##### RECORDS FOR THIS EXERCISE

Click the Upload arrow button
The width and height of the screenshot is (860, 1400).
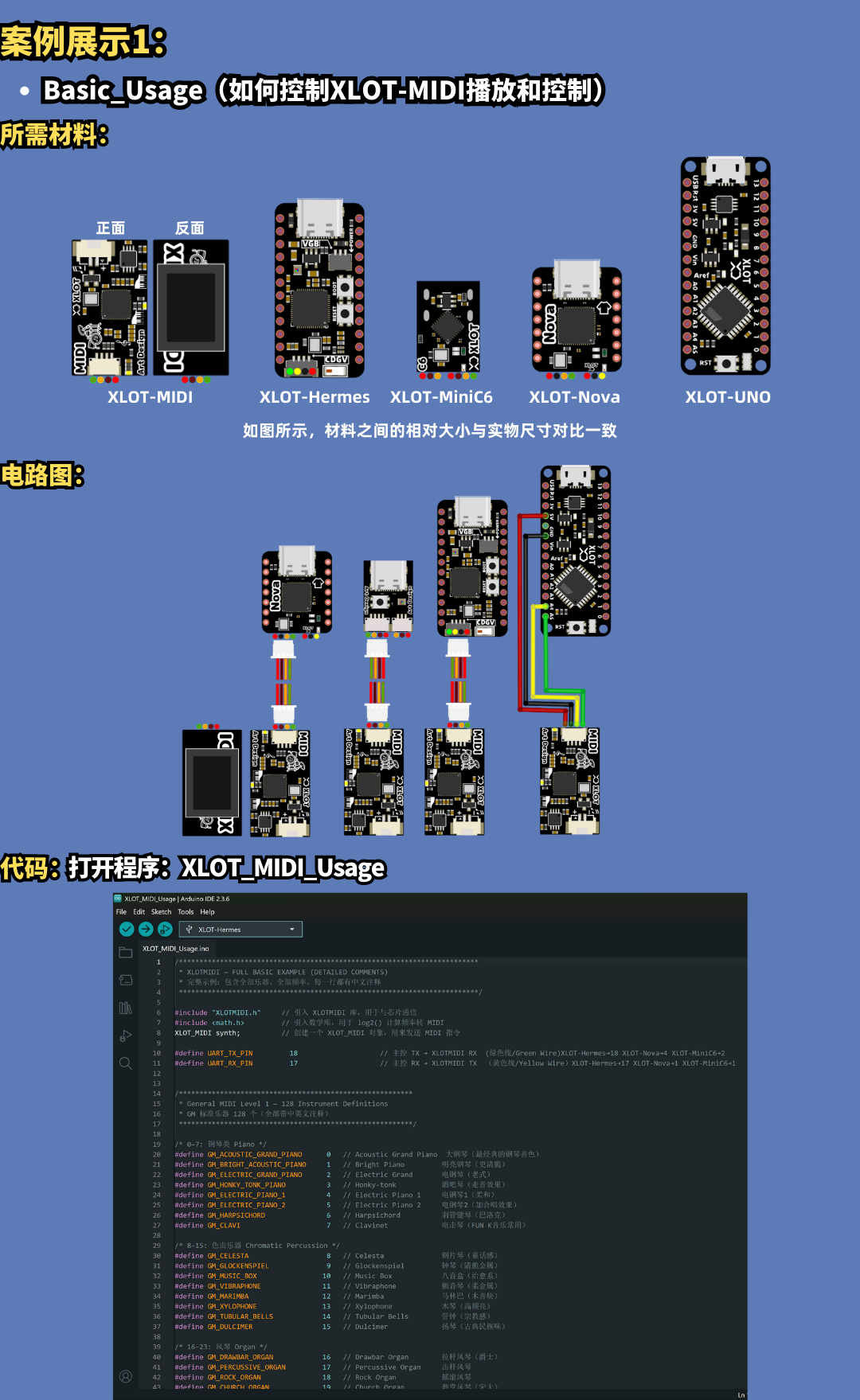[x=146, y=929]
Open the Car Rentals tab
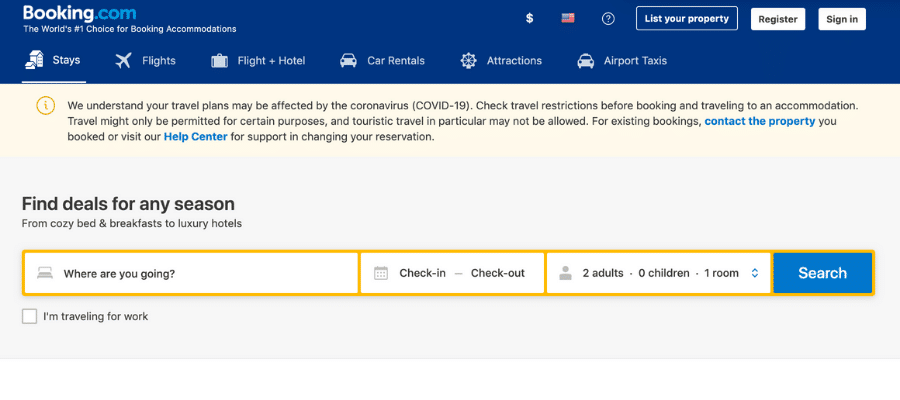The image size is (900, 400). click(382, 61)
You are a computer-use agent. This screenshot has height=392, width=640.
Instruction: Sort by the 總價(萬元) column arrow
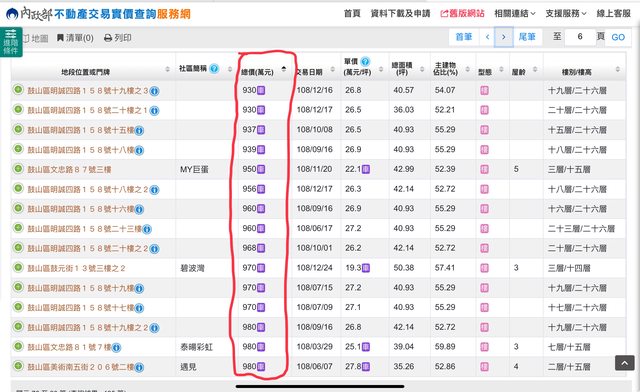pyautogui.click(x=284, y=69)
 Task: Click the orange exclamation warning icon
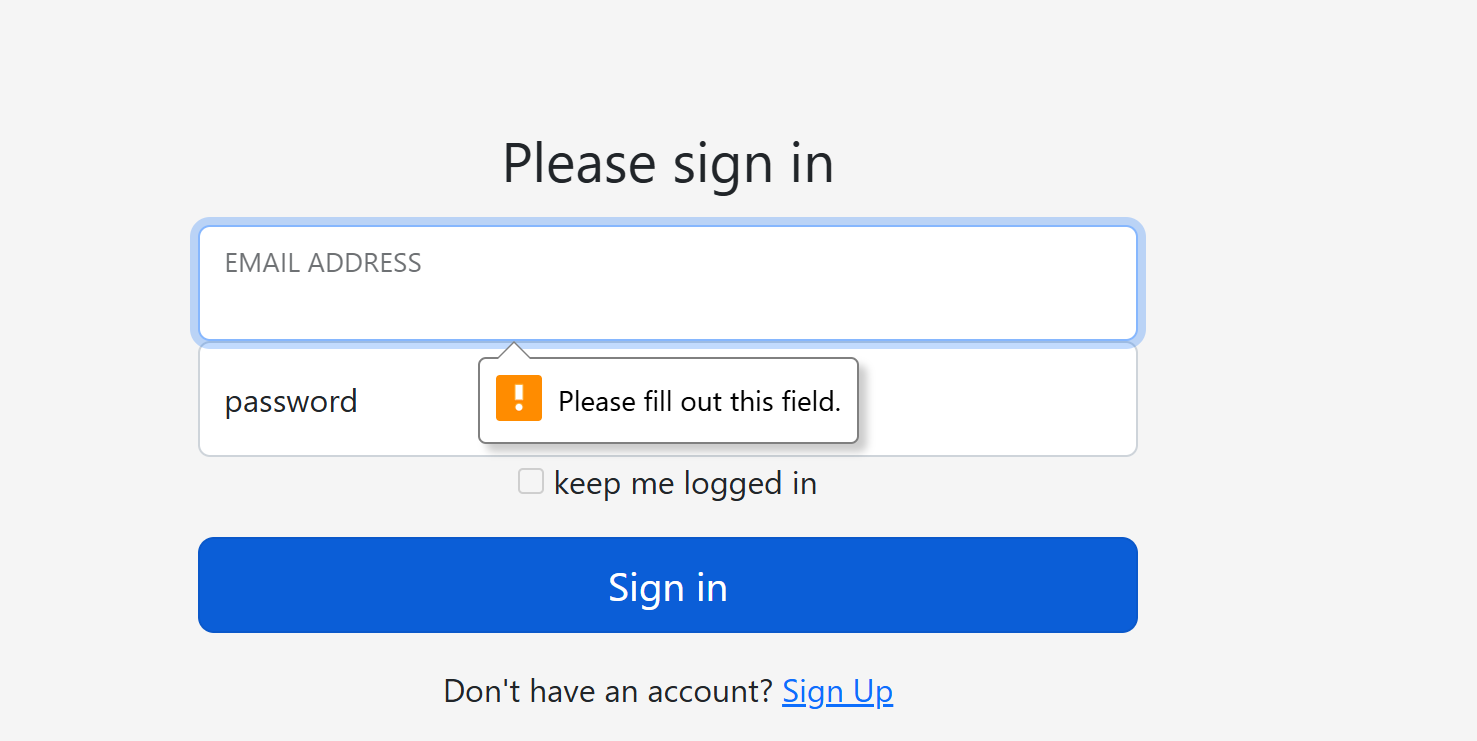(x=519, y=398)
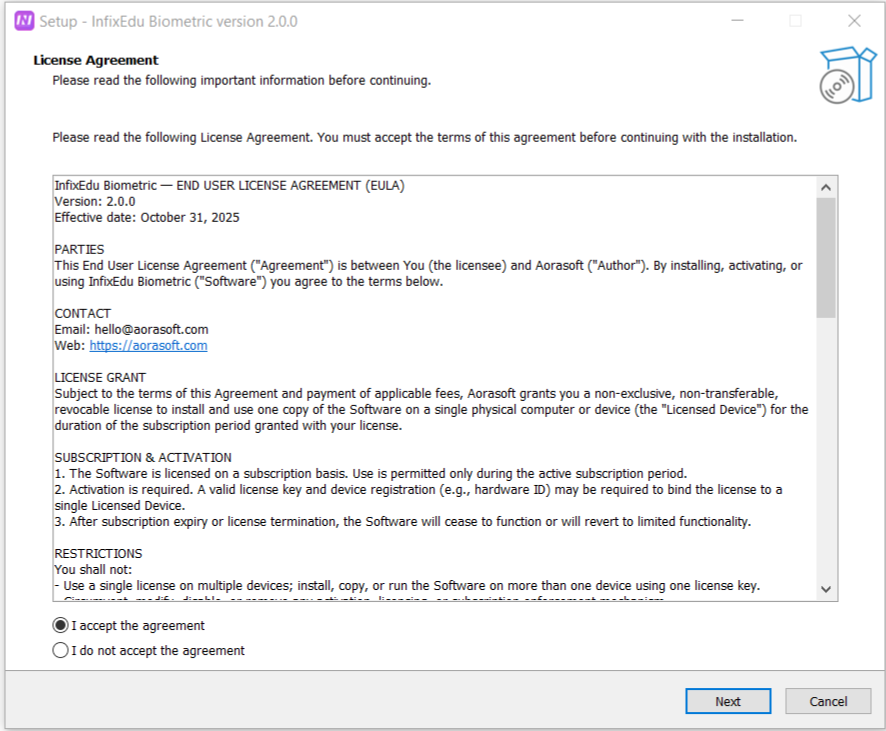Choose "I do not accept the agreement"
Image resolution: width=886 pixels, height=731 pixels.
coord(61,651)
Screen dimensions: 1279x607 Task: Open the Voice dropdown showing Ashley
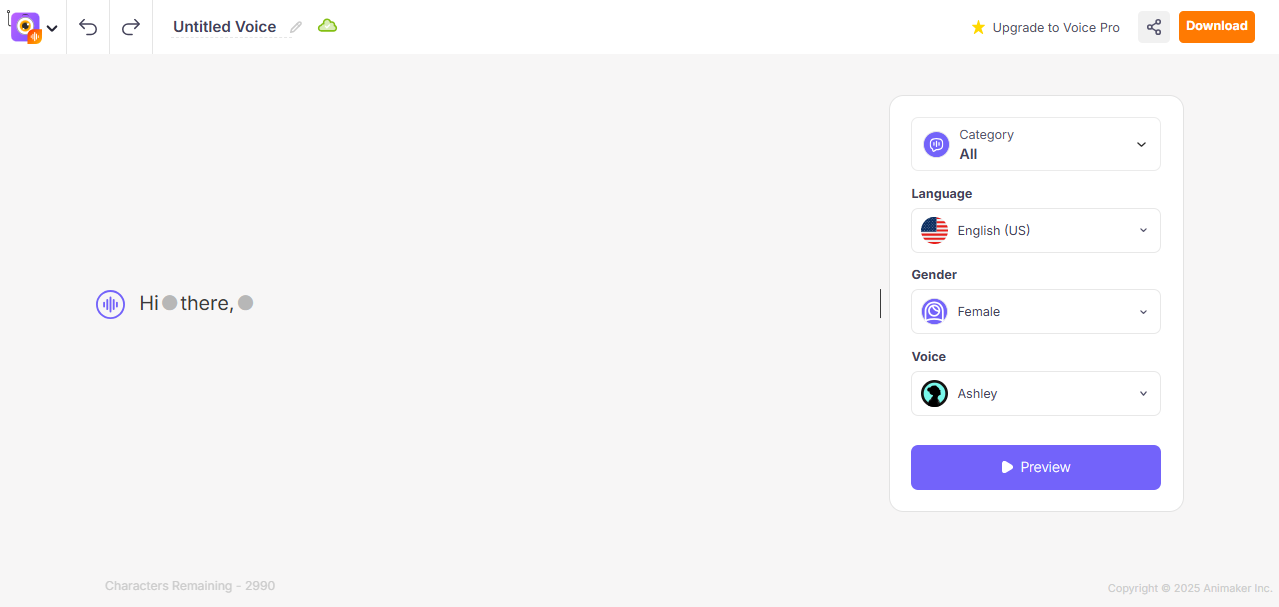[x=1035, y=394]
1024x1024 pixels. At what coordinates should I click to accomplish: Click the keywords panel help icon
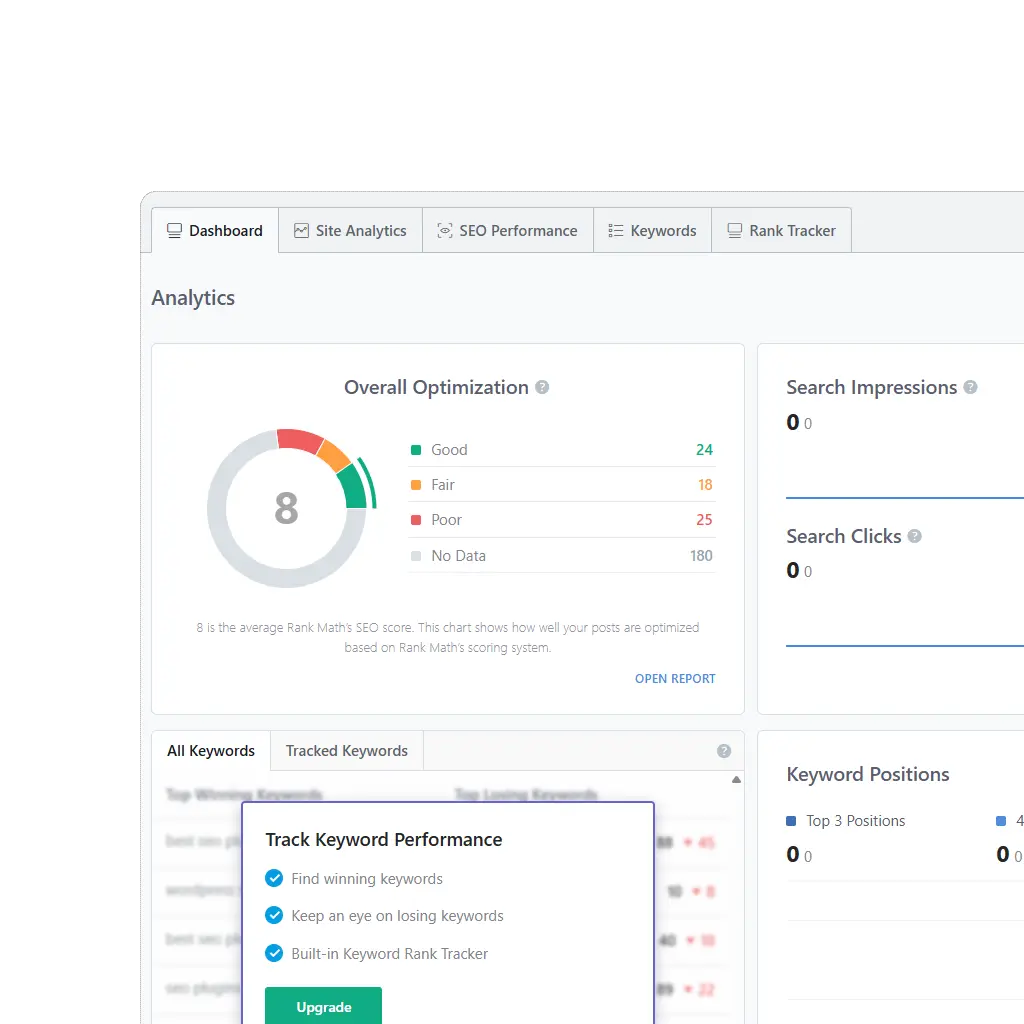724,751
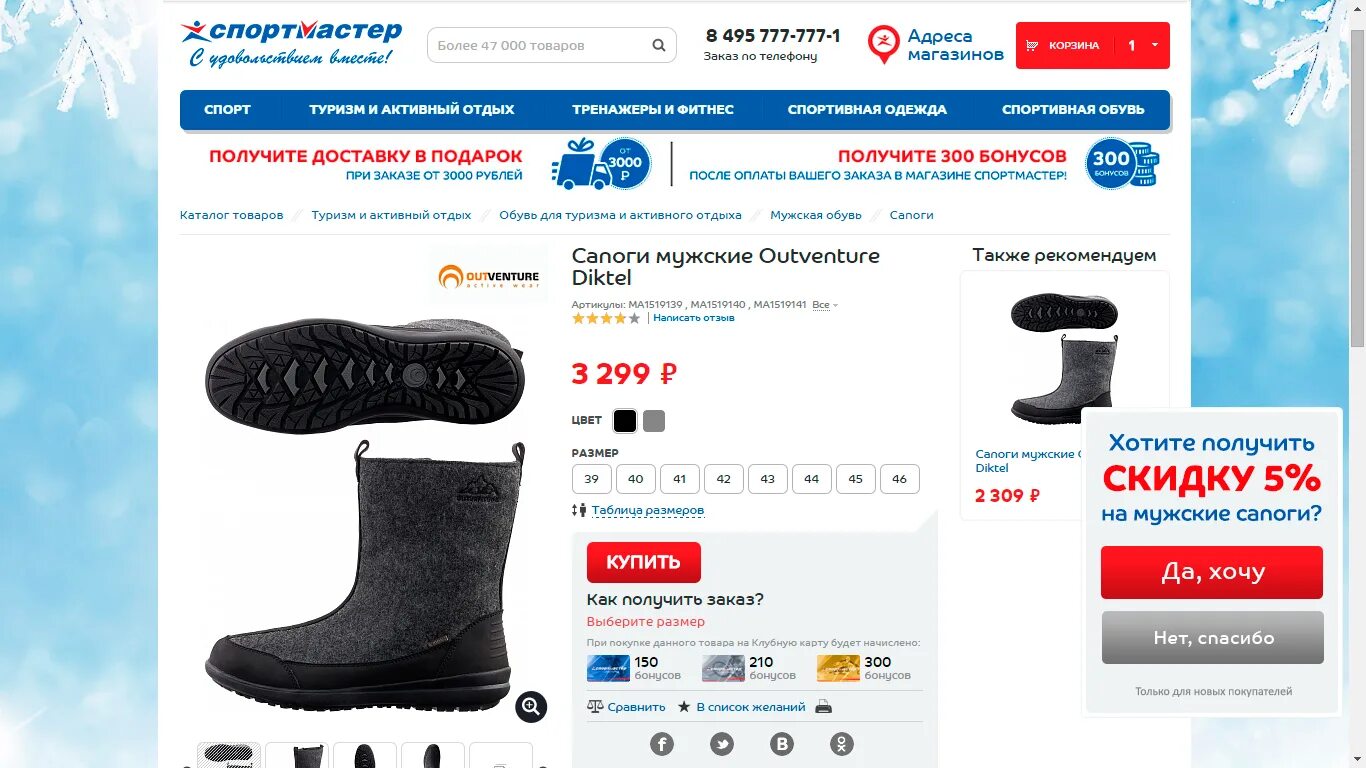Share on Odnoklassniki icon
This screenshot has height=768, width=1366.
coord(842,744)
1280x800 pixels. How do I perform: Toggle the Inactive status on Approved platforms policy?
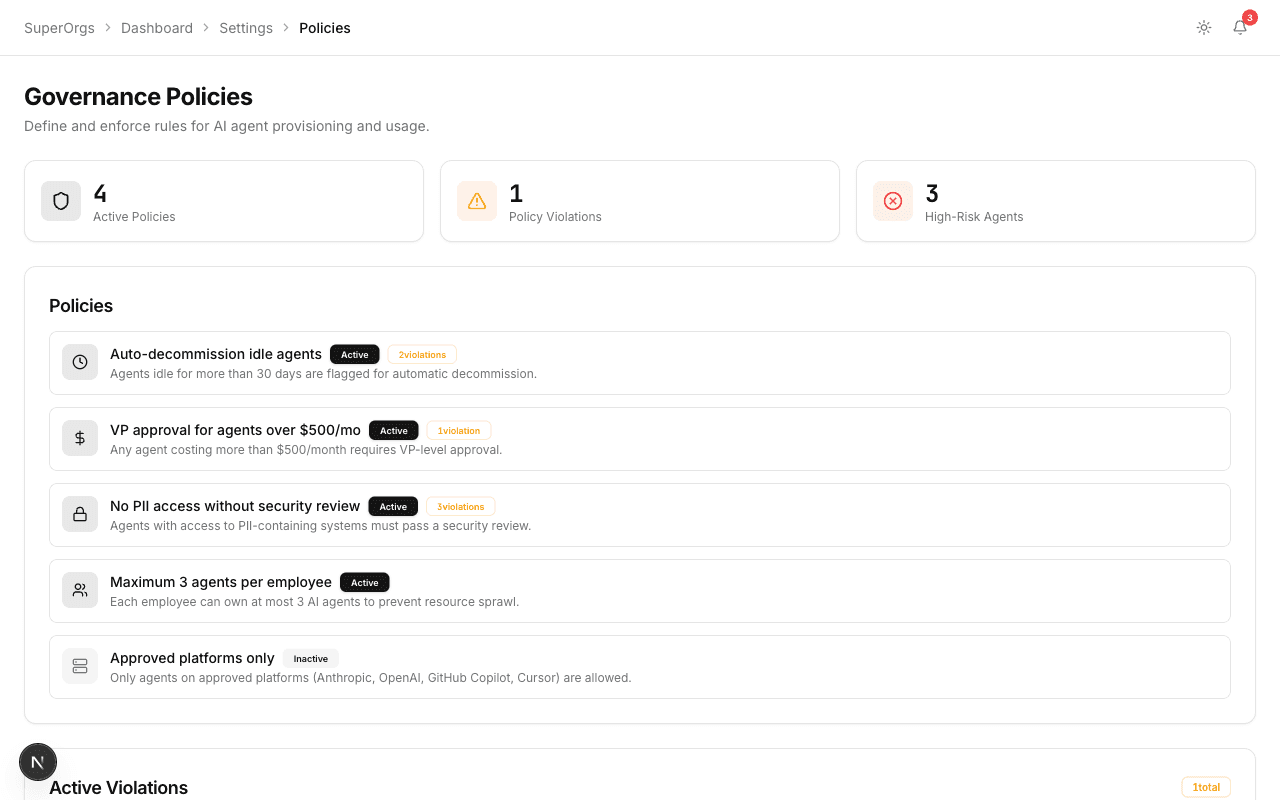pos(310,658)
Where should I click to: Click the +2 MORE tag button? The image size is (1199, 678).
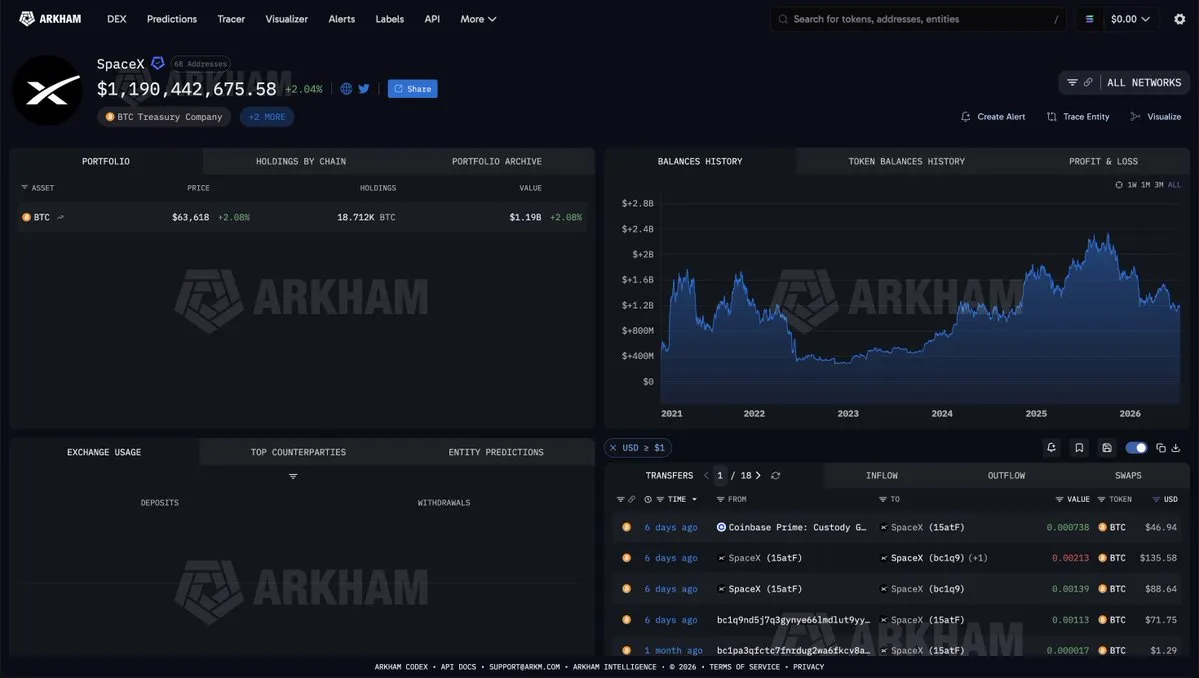[267, 117]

##########

* **WHAT YOU ARE ASKED TO DO**:
The entries must be repeated exactly. Leave the images out.

* **ANSWER FOR THIS EXERCISE**:
Click the Upload arrow button
The width and height of the screenshot is (860, 1400).
[x=146, y=929]
Open the Car Rentals tab
The image size is (900, 400). click(382, 61)
You are a computer-use agent. This screenshot has height=392, width=640.
Instruction: Sort by the 總價(萬元) column arrow
pyautogui.click(x=284, y=69)
 Task: Click the orange exclamation warning icon
(x=519, y=398)
Choose "I do not accept the agreement"
Image resolution: width=886 pixels, height=731 pixels.
coord(61,651)
Screen dimensions: 1279x607 Task: Open the Voice dropdown showing Ashley
[x=1035, y=394]
1024x1024 pixels. At what coordinates should I click to accomplish: Click the keywords panel help icon
724,751
Share on Odnoklassniki icon
This screenshot has height=768, width=1366.
coord(842,744)
1280x800 pixels. How do I perform: Toggle the Inactive status on Approved platforms policy?
pos(310,658)
Where should I click to: Click the +2 MORE tag button? The image size is (1199, 678).
[267, 117]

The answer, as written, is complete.